2. Geding in cassatie
Belanghebbende heeft tegen de uitspraak van het Hof beroep in cassatie ingesteld. Het beroepschrift in cassatie is aan dit arrest gehecht en maakt daarvan deel uit.
De Staatssecretaris van Financiën heeft een vertoogschrift ingediend.
3. Beoordeling van de middelen
3.1. Het Hof heeft het volgende vastgesteld. Belanghebbende, geboren in 1916, is al jaren werkzaam als toiletjuffrouw bij A te Z. Aan belanghebbende is geen aangiftebiljet uitgereikt; zij heeft niet om uitreiking van een aangiftebiljet verzocht. Van de inkomsten uit haar werkzaamheden als toiletjuffrouw heeft zij nimmer aangifte gedaan. Naar aanleiding van een ter Inspectie ontvangen tip heeft een controle-ambtenaar van de Inspectie een onderhoud met belanghebbende gehad. Belanghebbende heeft daarop de hulp van een adviseur ingeroepen. Samen met die adviseur verscheen zij op 15 juni 1990 ter Inspectie. Aan het eind van het gesprek heeft belanghebbende medegedeeld dat de afwikkeling van de zaak door de Inspecteur kon worden geregeld met haar voormelde adviseur. De controle-ambtenaar heeft door middel van vermogensvergelijkingen de inkomsten van belanghebbende bepaald. Bij zijn aan de adviseur gerichte brief van 5 november 1990 deed de controle-ambtenaar mededeling van zijn bevindingen en schreef onder meer: 'Indien u akkoord kunt gaan met door mij voorgestelde correcties, verzoek ik u dit per ommegaande aan mij schriftelijk te bevestigen. ...' Bij brief van 13 november 1990 van de adviseur deelde deze aan de controle-ambtenaar het volgende mede: 'Wij gaan akkoord met Uw brief van 5 november jl., inzake de correcties inkomen van bovengenoemde cliënt'.

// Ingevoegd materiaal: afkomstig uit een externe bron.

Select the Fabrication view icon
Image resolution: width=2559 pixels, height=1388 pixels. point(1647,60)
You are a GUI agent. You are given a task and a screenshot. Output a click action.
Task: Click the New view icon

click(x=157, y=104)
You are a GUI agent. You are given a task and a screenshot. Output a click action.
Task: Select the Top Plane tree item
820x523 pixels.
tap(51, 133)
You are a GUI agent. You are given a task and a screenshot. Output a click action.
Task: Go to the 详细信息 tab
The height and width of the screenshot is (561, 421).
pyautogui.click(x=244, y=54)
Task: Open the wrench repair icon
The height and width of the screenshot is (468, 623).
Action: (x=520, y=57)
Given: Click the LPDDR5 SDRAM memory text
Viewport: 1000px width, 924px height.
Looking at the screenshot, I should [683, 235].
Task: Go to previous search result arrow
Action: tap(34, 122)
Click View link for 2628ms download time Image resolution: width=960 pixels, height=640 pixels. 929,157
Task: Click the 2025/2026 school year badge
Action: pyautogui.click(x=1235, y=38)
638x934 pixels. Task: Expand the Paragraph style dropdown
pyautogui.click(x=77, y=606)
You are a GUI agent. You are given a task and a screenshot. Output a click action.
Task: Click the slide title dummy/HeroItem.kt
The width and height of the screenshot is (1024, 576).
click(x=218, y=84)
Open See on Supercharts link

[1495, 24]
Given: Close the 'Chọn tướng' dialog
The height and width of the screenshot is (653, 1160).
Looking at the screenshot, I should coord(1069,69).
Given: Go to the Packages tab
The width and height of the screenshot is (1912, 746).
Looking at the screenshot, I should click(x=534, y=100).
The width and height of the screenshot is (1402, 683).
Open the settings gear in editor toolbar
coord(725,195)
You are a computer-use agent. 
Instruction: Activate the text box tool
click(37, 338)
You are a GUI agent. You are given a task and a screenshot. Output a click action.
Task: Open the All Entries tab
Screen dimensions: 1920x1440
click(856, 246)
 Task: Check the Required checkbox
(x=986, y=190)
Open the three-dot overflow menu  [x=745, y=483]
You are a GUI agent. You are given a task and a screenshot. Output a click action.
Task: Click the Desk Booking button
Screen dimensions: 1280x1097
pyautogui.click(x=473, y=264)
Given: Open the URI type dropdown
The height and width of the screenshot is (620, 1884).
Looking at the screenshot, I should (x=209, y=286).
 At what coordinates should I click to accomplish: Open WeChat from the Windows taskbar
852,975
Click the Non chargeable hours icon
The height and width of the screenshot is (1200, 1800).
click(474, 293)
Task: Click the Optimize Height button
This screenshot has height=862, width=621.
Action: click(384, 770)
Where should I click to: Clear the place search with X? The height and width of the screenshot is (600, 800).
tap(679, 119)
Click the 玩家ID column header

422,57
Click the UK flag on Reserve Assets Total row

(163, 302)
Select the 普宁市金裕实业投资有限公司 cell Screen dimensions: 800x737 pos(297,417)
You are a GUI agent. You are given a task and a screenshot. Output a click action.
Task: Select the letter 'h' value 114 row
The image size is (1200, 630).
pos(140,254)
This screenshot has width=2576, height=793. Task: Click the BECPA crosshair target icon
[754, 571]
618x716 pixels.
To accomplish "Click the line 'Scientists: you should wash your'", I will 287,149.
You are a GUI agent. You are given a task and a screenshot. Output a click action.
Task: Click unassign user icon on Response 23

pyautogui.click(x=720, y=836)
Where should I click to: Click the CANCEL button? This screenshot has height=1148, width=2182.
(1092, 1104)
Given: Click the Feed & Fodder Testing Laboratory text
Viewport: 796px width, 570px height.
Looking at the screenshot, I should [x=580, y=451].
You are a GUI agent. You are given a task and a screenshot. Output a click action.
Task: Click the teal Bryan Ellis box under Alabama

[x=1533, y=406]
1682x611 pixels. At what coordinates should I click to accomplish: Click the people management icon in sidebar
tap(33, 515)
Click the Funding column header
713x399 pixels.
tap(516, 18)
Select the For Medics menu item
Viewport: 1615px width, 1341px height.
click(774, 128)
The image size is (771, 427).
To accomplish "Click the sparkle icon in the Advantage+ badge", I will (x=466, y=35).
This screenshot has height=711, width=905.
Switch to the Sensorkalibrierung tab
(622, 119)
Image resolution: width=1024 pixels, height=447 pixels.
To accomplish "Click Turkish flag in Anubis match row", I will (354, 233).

3.2. Het Hof heeft geoordeeld dat belanghebbende aan deze akkoordverklaring is gebonden omdat 'de algemene opdracht van een cliënt aan een fiscale adviseur om de afwikkeling van een fiscale zaak met de Inspectie te regelen, mede omvat het sluiten van compromissen met de belastingdienst'. Het Hof heeft voorts geoordeeld dat op geen enkele wijze aannemelijk is geworden dat dit in het onderhavige geval anders zou zijn.
3.3. Hierin ligt besloten het oordeel van het Hof dat hier niet sprake is van een enkele akkoordverklaring, maar van een compromis. Tegen dit oordeel keren zich de middelen terecht.
3.4. Van een compromis is slechts sprake indien een inspecteur en een belastingplichtige een overeenkomst hebben gesloten waarbij zij - zoals het in het ontwerpartikel 7.15.1 van het Nieuw Burgerlijk Wetboek is verwoord - ter beëindiging of ter voorkoming van onzekerheid of geschil omtrent hetgeen tussen partijen rechtens geldt, een vaststelling aanvaarden, bestemd om ook te gelden voor zover zij van de tevoren bestaande rechtstoestand mocht afwijken. Feiten die tot het oordeel zouden kunnen leiden dat tussen belanghebbende en de Inspecteur een overeenkomst als hiervoor vermeld is gesloten zijn door het Hof niet vastgesteld. Zulks brengt mee dat 's Hofs in 3.3 vermelde oordeel nadere motivering behoefde. De middelen zijn in zoverre gegrond en behoeven voor het overige geen behandeling meer.
3.5. Uit het in vorenoverwogene vloeit voort dat 's Hofs uitspraak niet in stand kan blijven en dat verwijzing moet volgen.